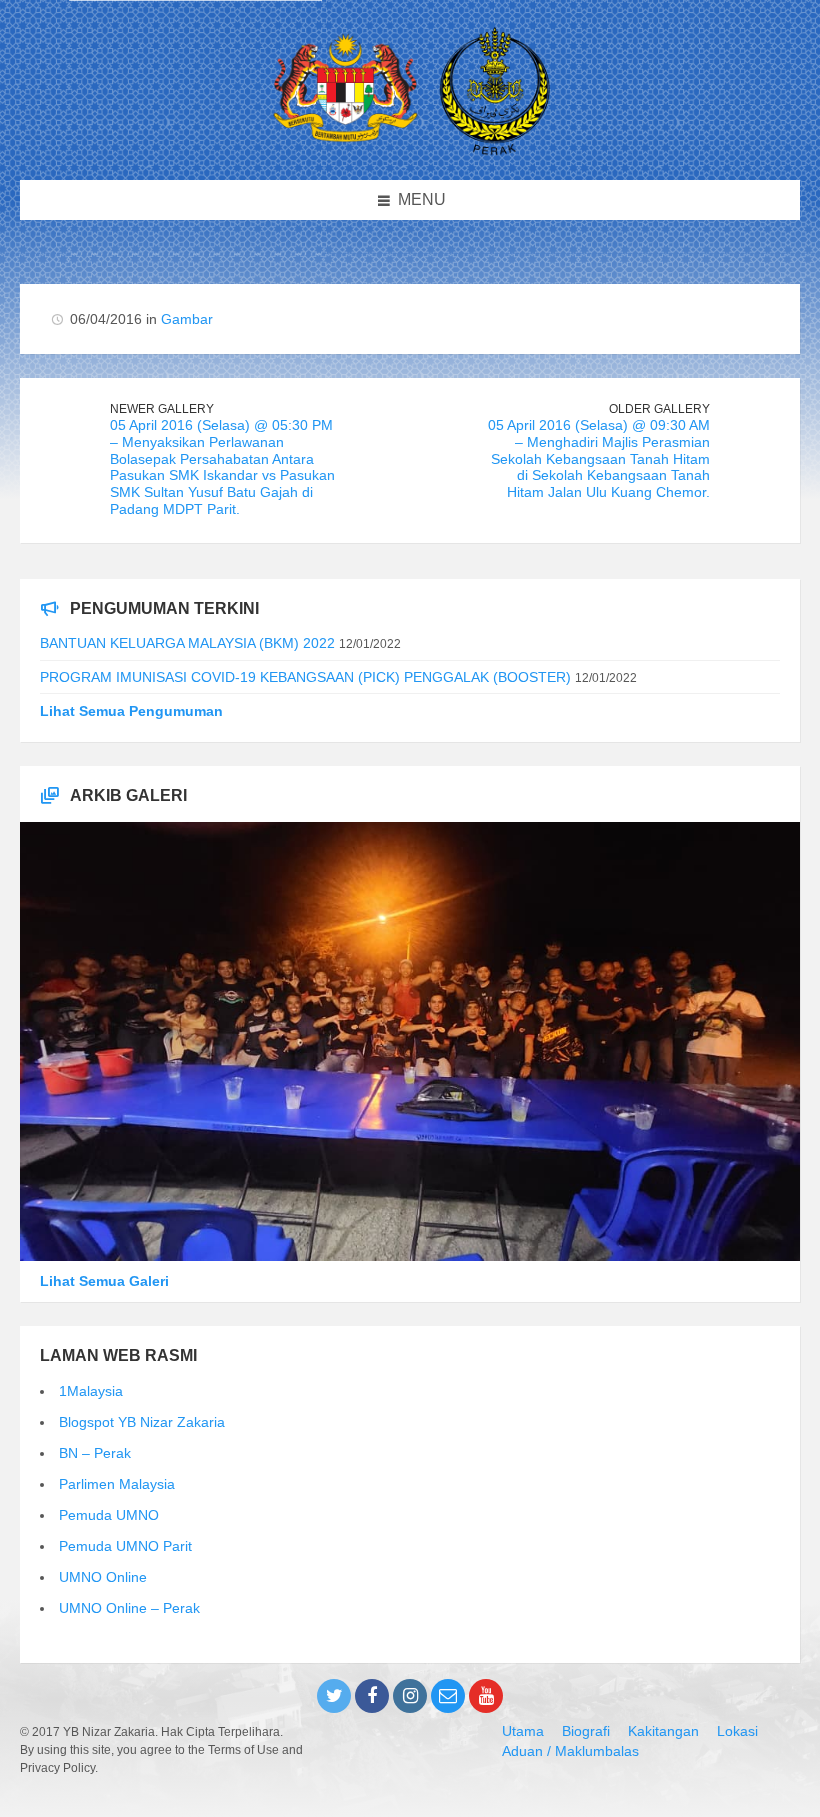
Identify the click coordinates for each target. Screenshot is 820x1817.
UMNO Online (103, 1577)
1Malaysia (91, 1391)
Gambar (187, 319)
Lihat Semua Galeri (104, 1281)
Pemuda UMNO (109, 1515)
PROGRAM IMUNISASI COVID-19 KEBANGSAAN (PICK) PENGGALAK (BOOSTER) (305, 677)
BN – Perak (95, 1453)
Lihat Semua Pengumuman (131, 711)
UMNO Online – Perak (129, 1608)
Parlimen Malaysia (117, 1484)
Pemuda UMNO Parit (125, 1546)
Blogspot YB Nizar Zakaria (142, 1422)
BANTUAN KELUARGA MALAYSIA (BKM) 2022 (187, 643)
::::::
Required action:
Print the records above again exactly. Leave out the images.

Completed exercise:
Identify the click coordinates for each target. Screenshot is 820x1817.
UMNO Online (103, 1577)
1Malaysia (91, 1391)
Gambar (187, 319)
Lihat Semua Galeri (104, 1281)
Pemuda UMNO (109, 1515)
PROGRAM IMUNISASI COVID-19 KEBANGSAAN (PICK) PENGGALAK (BOOSTER) (305, 677)
BN – Perak (95, 1453)
Lihat Semua Pengumuman (131, 711)
UMNO Online – Perak (129, 1608)
Parlimen Malaysia (117, 1484)
Pemuda UMNO Parit (125, 1546)
Blogspot YB Nizar Zakaria (142, 1422)
BANTUAN KELUARGA MALAYSIA (BKM) 2022 (187, 643)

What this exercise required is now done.